Methods Questions from the original SAQ were adapted to reflect endoscopy-specific content. This was refined by an expert group, followed by a pilot study to assess acceptability. The refined Endo-SAQ (comprising 35 questions across six domains) was disseminated to endoscopy staff across the UK and Ireland. Outcomes were domain scores and the percentage of positive responses (score ≥75/100) per domain. Descriptive and comparative analyses were performed. Binary logistic regression identified staff and service factors associated with positive scores. Validity and reliability of Endo-SAQ were assessed through psychometric analysis.

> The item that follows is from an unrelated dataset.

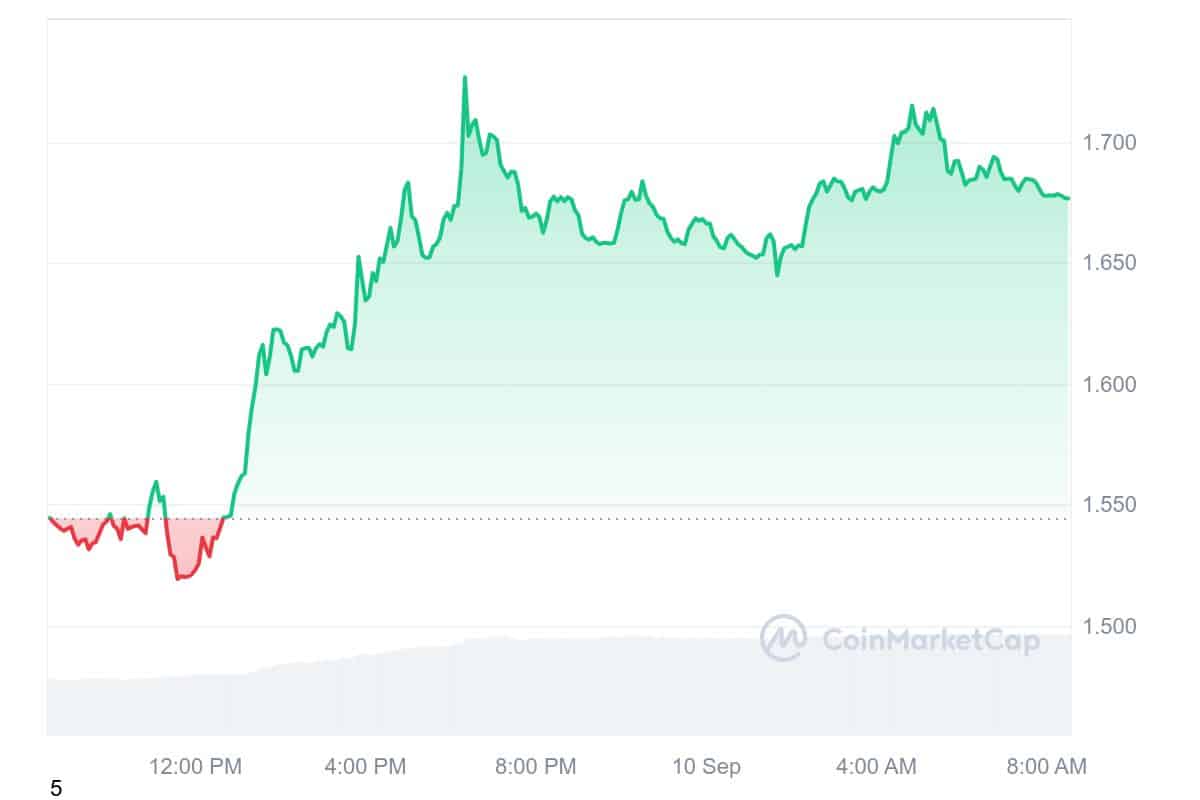The width and height of the screenshot is (1200, 800).
Task: Click the highest peak of the green price line
Action: click(x=465, y=78)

Results After expert review, four questions in the preliminary Endo-SAQ were adjusted. Sixty-one participants undertook the pilot study with good acceptability. A total of 453 participants completed the refined Endo-SAQ. There were positive responses in teamwork, safety climate, job satisfaction, and working conditions domains. Endoscopists had significantly more positive responses to stress recognition and working conditions than nursing staff. JAG accreditation was associated with positive scores in safety climate and job satisfaction domains. Endo-SAQ met thresholds of construct validity and reliability.
Conclusions Endoscopy staff had largely positive safety attitudes scores but there were significant differences across domains and staff. There is evidence for the validity and reliability of Endo-SAQ. Endo-SAQ could complement current measures of patient safety in endoscopy and be used in evaluation and research.